Every morning, the sun rises over the mountains on the eastern side of the valley and slowly burns off the fog undulating across the mountains to the west. Field workers stream into the valley, driving beat-up pickup trucks, wearing wide-brimmed straw hats. They drink cups of coffee purchased at the local mini-mart or gas station—not a large coffee purveyor. As the sun rises higher above the ridge, the fields bloom in deep shades of green and rich hues of brown. The field hands begin their daily tasks and the valley springs to life from the work in the vineyards.
Yes, dear reader, you read that right, vineyards. A few weeks ago, I had the opportunity to visit one of the most famous wine regions in the world, Napa Valley.
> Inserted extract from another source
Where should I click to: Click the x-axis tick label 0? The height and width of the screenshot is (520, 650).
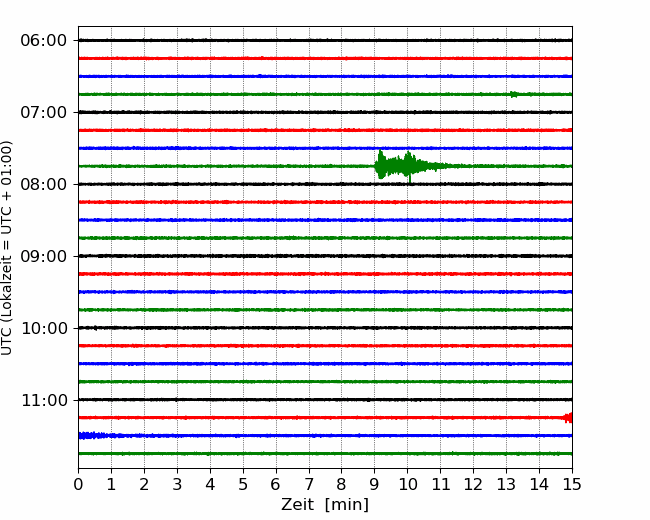[x=78, y=485]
We spent several wonderful days tasting wine and blissful evenings tasting beer amid the laid-back pace of the California valley.
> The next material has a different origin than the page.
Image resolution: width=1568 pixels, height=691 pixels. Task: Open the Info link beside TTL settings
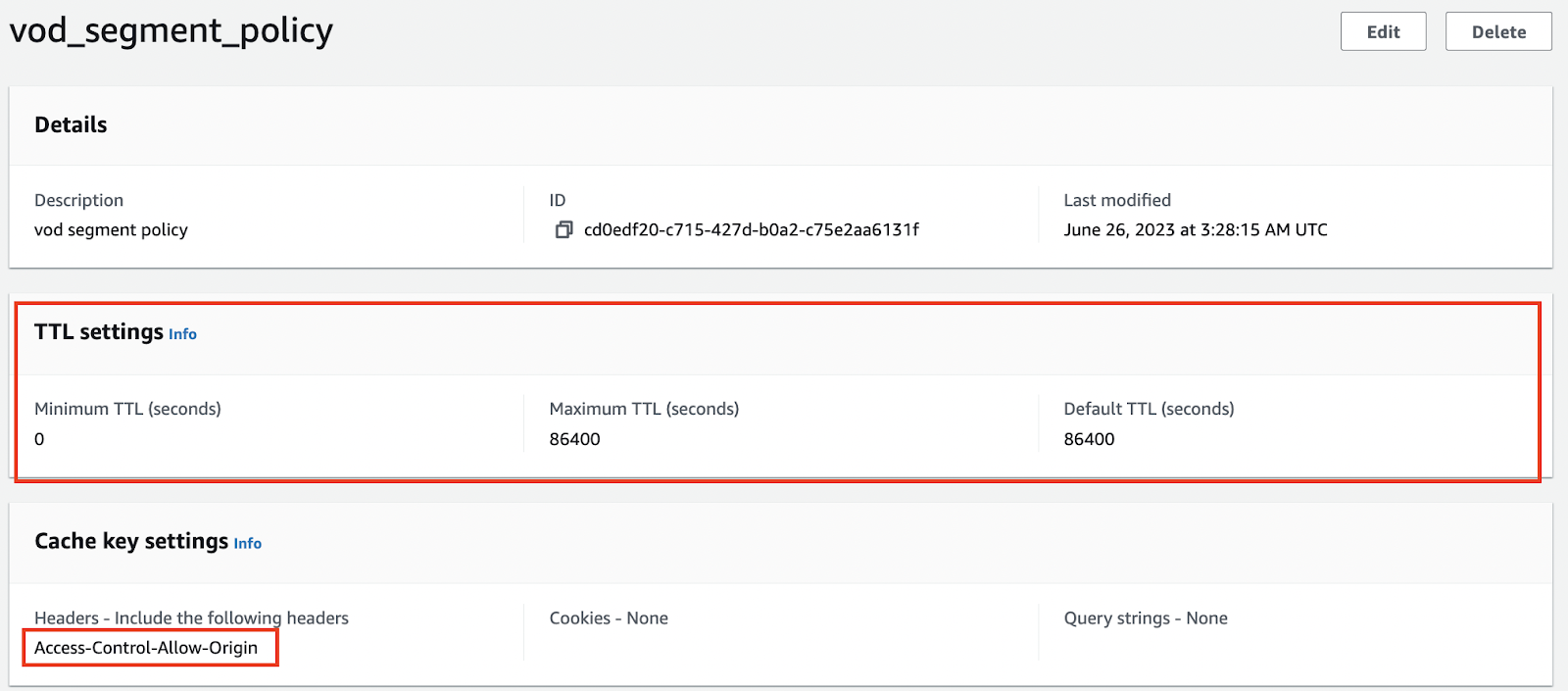click(182, 334)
Among the wineries we visited is an off-the-beaten-path Vincent Arroyo Winery. Situated down a gravel road a few miles from the small, charming town of Calistoga, this winery holds free tours, by reservation. Included in these are a generous wine tasting and an invitation to play fetch with the winery’s adorable black lab. The informative tour uncovers a thorough explanation of the winemaking process and a peek at the cask storage rooms.
For many, the main attraction of Napa Valley and its neighbor on the other side of the western mountains, Sonoma Valley, is wine. But grapes aren’t the only things growing in the valleys. Today there are a number of excellent breweries, taprooms and gastropubs offering beer lovers a chance to get in on the tasting fun.
On our first night in Napa, we stopped into the newly opened Stone Brewing Tap Room. Built in the fully restored Borreo Building, a two-story stone structure completed in 1877, the taproom offers a beautiful view of the Napa River. On tap were a number of delicious beers that were fresher than I had experienced—and that’s saying something.
We also visited Napa’s Tannery Bend Beerworks, a small brewery tucked away in an industrial building. Inside we found a rather friendly bartender and plenty of tasty brews. The Yajome (ya-ho-ME) IPA was dry, hoppy and citrusy, everything I like in a California IPA. As we tasted several excellent brews, the bartender told us the brewery—just shy of two years old—is already looking to expand. Having tried its beers, I understand the demand.
The next day, we set out for more wineries and motored to Francis Ford Coppola Winery, where we tried many varieties of wines while looking at memorabilia, including Oscars, from Coppola’s many movies. Later, we wandered over to Korbel for a tour of its champagne winery. On the way back to our hotel, we ducked into Russian River Brewing Company for a sampling of what has been called the best IPA in the world: Pliney the Elder.
Though our trip lasted only a few days, the fun we had and memories we made will last far longer. So, yeah, this beer guy likes wine, too.